Many people will never struggle to control their eating, and might scoff at those who do – that if you don’t want to eat something, just choose not to eat it. But scientists like Brown pour cold water on this notion of willpower. Reality is far more nuanced: we have far less control over our behaviour than we like to admit, even behaviours we know are bad for health. “I’ll literally be writing a grant about stress-induced eating, and I’ll be stressed about the grant deadline and… find myself eating chocolate like it’s cereal,” Brown shares. “I’m a living example of what I’m studying.”
These sweet foods she and I are susceptible to combine sugar and fat in a delicious way rarely seen in nature, meaning humans haven’t evolved defences against them. These tasty treats are even harder to resist because they’re everywhere, they’re cheap, and they’re marketed by powerful food companies that exploit our weaknesses.
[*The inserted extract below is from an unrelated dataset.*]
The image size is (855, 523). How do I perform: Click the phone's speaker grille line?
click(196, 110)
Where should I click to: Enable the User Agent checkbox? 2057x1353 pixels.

So is there a way to eat less of them?
Sydney-based Rouf, who says many of her clients picked up less-than-ideal eating habits throughout the pandemic, offers some practical strategies. “Don’t do grocery shopping when [you’re] really hungry or really tired,” she says. Stock up your home or workplace with healthier choices, like fruit or nuts instead of biscuits. Brown also suggests understanding what triggers you to overeat – for her it’s stress, for me it’s fatigue – and finding ways to manage those triggers, without shaming yourself for relapsing.
It’s important to note that my resolution was always less sugar, not quit sugar. Sugar is awesome. I love sugar! I turned to it in lockdown because eating it makes me feel better, so I’d never want to give it up entirely. Rouf agrees sugar isn’t inherently bad: “It’s really about the amount and the type of sugar”, she says, adding any cold-turkey diet is likely to fail because it’ll only make you crave what you can’t have.
“It’s better to have a realistic approach towards cutting down sugar gradually,” she advises. It basically comes down to that old health cliche: everything in moderation. And if I’m now binging on Tim Tams once a month instead of a couple of nights a week… I call that progress.